Alles muss raus!

Es ist ein beliebter Slogan, den wir oft hören oder lesen, wenn ein Geschäft zum Schlussverkauf aufruft, oder wegen Geschäftsaufgabe seinen gesamten Restbestand an den Mann bringen möchte: Alles muss raus!

Bei Gott ist das so ähnlich, wenn ein Mensch von der Esoterik zum Glauben an Jesus Christus kommt. Dann heisst es ebenfalls: Alles muss raus! Das liegt daran, dass christlicher Glaube und Esoterik nicht miteinander zu vereinbaren sind. Oder besser ausgedrückt: Der lebendige und heilige Gott kann niemals neben esoterischen oder okkulten Dingen verehrt werden. Es gibt nur einen Gott und er legt Wert darauf, dass sich das auch im Leben eines Menschen äussert, der zum Glauben an diesen einzigen und wahren Gott gefunden hat.

Eine Koexistenz zwischen Gott und Götzen ist nicht möglich. Es gibt zahlreiche Beispiele, die das untermauern. Vor einiger Zeit ist eine ehemalige Buddhistin zum Glauben gekommen. Sie trennte sich von allen buddhistischen Accessoires, die sie noch so in ihrer Wohnung hatte. Dennoch wurde sie nachts geplagt und erlebte okkulte Phänomene, beispielsweise musste sie desöfteren nach Atem ringen, weil sie das Gefühl hatte, jemand würde sie im Schlaf würgen. Sie kam mit diesem Problem in ihre christliche Gemeinde und fragte, was wohl der Grund dafür sein könne.

Nur ein wahrer Gott

Der Pastor vermutete, dass noch irgend etwas in der Wohnung sein müsse, was Ursache für diese Angriffe sein könnte. Und tatsächlich: Die Frau suchte noch einmal alles ab und fand in einer alten Handtasche eine Kette mit einer kleinen Buddha Statue als Anhänger. Sofort entsorgte sie diese und wurde seither nie wieder nachts heimgesucht.

In der Bibel findet sich eine ähnliche Begebenheit, als die Philister die Bundeslade stahlen (1. Samuel 5). Die Bundeslade war das äusserliche Kennzeichen der Gegenwart des lebendigen Gottes. Die Philister stellten die Lade in denselben Raum, in dem auch die Statue ihres Gottes Dagon stand. Am nächsten Morgen mussten sie feststellen, dass die Dagon Statue umgekippt war. Sie richteten sie wieder auf. Am nächsten Tag kam es noch schlimmer für Dagon. Diesmal war er nicht nur umgekippt, sondern auch sein Kopf und seine Hände waren abgehauen, nur der Rumpf blieb übrig. Bald danach nahmen die Philister die Bundeslade und gaben sie dem Volk Israel zurück. Denn sie hatten erkannt, dass keinerlei Götzen in der Gegenwart des wahren und einzigen Gottes bestehen können.

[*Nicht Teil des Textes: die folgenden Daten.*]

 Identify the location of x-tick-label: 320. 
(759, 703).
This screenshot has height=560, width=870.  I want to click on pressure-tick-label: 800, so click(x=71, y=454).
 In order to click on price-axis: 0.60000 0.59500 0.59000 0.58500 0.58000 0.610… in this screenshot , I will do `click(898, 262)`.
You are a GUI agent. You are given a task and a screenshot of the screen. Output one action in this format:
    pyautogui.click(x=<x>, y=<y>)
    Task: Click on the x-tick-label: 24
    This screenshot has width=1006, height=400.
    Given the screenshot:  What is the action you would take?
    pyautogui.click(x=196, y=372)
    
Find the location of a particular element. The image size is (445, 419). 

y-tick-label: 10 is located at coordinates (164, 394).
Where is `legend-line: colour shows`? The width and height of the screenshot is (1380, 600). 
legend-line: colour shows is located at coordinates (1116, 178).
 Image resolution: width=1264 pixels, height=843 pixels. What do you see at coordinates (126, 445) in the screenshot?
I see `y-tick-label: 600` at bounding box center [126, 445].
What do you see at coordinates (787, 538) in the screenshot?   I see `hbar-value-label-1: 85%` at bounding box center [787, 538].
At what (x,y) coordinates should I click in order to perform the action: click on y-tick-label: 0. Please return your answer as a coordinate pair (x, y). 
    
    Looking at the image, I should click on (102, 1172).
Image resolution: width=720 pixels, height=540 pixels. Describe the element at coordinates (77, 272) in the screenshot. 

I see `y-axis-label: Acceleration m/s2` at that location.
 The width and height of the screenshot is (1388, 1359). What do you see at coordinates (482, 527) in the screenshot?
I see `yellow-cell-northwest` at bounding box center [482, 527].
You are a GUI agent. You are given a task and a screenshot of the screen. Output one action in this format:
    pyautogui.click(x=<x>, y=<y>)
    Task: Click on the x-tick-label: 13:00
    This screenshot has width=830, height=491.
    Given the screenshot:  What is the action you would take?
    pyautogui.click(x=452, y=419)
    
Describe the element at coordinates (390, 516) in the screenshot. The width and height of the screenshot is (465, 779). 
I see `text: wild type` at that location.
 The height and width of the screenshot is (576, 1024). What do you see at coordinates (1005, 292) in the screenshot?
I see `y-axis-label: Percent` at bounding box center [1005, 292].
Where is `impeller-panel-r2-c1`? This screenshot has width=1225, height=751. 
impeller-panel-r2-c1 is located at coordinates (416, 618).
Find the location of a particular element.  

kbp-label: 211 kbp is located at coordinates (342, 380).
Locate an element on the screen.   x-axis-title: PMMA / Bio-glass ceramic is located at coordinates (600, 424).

Noch ein ganz aktueller Fall: Eine frühere Esoterikerin, die zum Glauben an Christus kam, litt sehr an Depressionen. Es stellte sich heraus, dass sie ihre ganzen Esoterik Bücher und sonstigen Gegenstände noch in einem Zimmer aufbewahrte.

Entweder - Oder!

Als sie die ganzen Sachen dem Abfall übereignete, gingen auch ihre Depressionen weg. Es gibt viele weitere Beispiele. Gott möchte uns damit zeigen, dass es kein „sowohl als auch“ bei ihm gibt. Was es gibt ist ein „entweder – oder“. Eine Entscheidung für Jesus Christus bedeutet auch immer, sich vom bisherigen Leben zu trennen. Es geht um eine Umkehr, darum einen neuen Weg mit Gott zu beschreiten. Gott hat seinen Sohn Jesus Christus für uns geopfert. Kein Buddha, kein Dagon und auch keine esoterischen Energien oder Strahlen haben das für uns getan. Es bringt daher nichts, sich an solche götzenhafte Dinge zu wenden. Das ist nicht nur Zeitverschwendung, sondern auch eine Beleidigung Gottes.

Die Menschen haben sich schon immer gerne irgendwelche anderen Götter gemacht, seien es goldene Kälber oder irgendwelche Statuen aus Holz oder Stein. Aber es sind auch die selber zusammen gezimmerten Gottesbilder, die wir in der Esoterik vorfinden. Dort ist Gott oft nur eine Kraft, eine Quelle oder Energie. Das hat mit dem wahren Gott nichts zu tun. Es gilt daher für all diese Götzenbilder, egal ob materielle oder immaterielle: Alles muss raus!